Perhaps it’s because skinny, fragile-framed, long haired Christopher Owens is so compelling and sincere as a frontman. So many musicians affect being deep or “tortured” as a badge of sincerity, but with this guy, you absolutely believe it. With his heartfelt blues, fucked up inner life, long blond hair and Oxfam-reject cardigan, he reminds me in many ways of Kurt Cobain tonight. Owens’ life has the makings of an bestselling biography in itself, with his childhood as a member of Californian cult Children Of God, a particularly disturbed group whose hobbies included prostitution, child abuse, and murder. Since absconding at the age of 16, and washing up homeless in Frisco, Owens met his musical partner JR and developed a prescription drugs habit which runs to this day.

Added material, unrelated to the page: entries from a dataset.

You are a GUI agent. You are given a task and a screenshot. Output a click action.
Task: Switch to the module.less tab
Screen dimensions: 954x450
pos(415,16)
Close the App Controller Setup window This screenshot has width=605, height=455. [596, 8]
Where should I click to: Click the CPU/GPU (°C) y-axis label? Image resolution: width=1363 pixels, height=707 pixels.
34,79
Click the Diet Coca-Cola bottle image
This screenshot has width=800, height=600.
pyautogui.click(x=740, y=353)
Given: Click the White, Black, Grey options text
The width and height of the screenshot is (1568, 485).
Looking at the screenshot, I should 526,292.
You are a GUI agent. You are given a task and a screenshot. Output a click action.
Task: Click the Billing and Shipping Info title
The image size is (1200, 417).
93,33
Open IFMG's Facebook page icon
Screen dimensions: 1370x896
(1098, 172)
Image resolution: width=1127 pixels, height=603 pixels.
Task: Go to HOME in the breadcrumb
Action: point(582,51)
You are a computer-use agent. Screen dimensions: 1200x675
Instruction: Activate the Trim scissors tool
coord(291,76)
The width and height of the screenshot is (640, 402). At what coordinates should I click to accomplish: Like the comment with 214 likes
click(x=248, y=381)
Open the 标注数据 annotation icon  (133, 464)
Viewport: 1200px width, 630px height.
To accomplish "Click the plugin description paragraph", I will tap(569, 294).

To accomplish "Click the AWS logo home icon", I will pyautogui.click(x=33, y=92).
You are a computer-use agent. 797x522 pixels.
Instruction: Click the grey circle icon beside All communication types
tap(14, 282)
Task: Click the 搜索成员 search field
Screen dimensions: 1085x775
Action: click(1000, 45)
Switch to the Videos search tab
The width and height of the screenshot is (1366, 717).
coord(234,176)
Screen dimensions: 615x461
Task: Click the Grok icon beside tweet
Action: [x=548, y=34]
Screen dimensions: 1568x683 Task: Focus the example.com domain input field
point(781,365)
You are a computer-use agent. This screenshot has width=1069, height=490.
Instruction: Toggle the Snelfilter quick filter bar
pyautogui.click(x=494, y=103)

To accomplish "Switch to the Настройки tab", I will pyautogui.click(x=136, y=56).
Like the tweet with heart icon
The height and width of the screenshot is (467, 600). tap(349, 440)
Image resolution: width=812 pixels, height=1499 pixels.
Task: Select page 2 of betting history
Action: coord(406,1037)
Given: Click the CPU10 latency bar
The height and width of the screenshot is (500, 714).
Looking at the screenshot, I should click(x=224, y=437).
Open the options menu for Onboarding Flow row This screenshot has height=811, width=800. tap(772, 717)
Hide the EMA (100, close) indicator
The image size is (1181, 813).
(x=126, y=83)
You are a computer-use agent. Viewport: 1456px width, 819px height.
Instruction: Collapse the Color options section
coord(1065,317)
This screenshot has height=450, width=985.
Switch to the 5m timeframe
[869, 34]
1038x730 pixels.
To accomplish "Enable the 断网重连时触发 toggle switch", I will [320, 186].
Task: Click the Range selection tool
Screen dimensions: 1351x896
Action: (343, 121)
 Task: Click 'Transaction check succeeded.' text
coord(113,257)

For all the sadness in his life, and the heartbreak in the songs, Owens doesn’t come across as a sad person, instead someone in the process of turning things around. As the band encore with a nursery-rhyme style song with the refrain “it all comes back to love”, it’s clear there’s an immensely hopeful quality to his story, and that this band offers a form of personal rebirth. And, as his former cult family might say, amen to that.